(Dataset entries)

· · · · · · ·

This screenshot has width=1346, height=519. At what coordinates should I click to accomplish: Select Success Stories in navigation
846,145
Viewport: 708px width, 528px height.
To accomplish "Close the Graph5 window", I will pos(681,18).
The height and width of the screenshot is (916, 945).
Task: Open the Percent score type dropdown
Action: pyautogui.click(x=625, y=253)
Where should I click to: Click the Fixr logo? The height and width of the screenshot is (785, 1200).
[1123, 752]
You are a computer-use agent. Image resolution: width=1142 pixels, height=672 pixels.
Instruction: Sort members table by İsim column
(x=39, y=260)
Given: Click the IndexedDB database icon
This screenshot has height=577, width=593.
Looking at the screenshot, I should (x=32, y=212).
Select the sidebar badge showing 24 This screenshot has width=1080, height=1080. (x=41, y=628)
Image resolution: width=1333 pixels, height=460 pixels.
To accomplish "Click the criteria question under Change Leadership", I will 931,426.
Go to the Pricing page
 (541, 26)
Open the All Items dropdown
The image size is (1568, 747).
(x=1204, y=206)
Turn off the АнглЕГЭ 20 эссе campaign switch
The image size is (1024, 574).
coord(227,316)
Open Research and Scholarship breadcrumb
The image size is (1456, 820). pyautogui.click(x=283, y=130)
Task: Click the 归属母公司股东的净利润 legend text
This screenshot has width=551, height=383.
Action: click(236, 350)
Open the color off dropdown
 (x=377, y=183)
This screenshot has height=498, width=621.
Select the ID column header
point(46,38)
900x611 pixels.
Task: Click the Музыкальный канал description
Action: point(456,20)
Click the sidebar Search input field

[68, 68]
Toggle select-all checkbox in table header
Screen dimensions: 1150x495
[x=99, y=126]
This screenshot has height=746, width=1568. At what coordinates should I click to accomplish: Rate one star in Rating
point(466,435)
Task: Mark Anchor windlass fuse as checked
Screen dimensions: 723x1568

· · · · · · ·

▸ **Aim**
Rename "Screen dimensions" to "Display size" throughout the items above and reproduce them with nothing else altered.

▸ **Task result**
This screenshot has width=1346, height=519. At what coordinates should I click to accomplish: Select Success Stories in navigation
846,145
Viewport: 708px width, 528px height.
To accomplish "Close the Graph5 window", I will pos(681,18).
The height and width of the screenshot is (916, 945).
Task: Open the Percent score type dropdown
Action: pyautogui.click(x=625, y=253)
Where should I click to: Click the Fixr logo? The height and width of the screenshot is (785, 1200).
[1123, 752]
You are a computer-use agent. Image resolution: width=1142 pixels, height=672 pixels.
Instruction: Sort members table by İsim column
(x=39, y=260)
Given: Click the IndexedDB database icon
This screenshot has height=577, width=593.
Looking at the screenshot, I should (x=32, y=212).
Select the sidebar badge showing 24 This screenshot has width=1080, height=1080. (x=41, y=628)
Image resolution: width=1333 pixels, height=460 pixels.
To accomplish "Click the criteria question under Change Leadership", I will 931,426.
Go to the Pricing page
 (541, 26)
Open the All Items dropdown
The image size is (1568, 747).
(x=1204, y=206)
Turn off the АнглЕГЭ 20 эссе campaign switch
The image size is (1024, 574).
coord(227,316)
Open Research and Scholarship breadcrumb
The image size is (1456, 820). pyautogui.click(x=283, y=130)
Task: Click the 归属母公司股东的净利润 legend text
This screenshot has width=551, height=383.
Action: click(236, 350)
Open the color off dropdown
 (x=377, y=183)
This screenshot has height=498, width=621.
Select the ID column header
point(46,38)
900x611 pixels.
Task: Click the Музыкальный канал description
Action: point(456,20)
Click the sidebar Search input field

[68, 68]
Toggle select-all checkbox in table header
Display size: 1150x495
[x=99, y=126]
This screenshot has height=746, width=1568. At what coordinates should I click to accomplish: Rate one star in Rating
point(466,435)
Task: Mark Anchor windlass fuse as checked
Display size: 723x1568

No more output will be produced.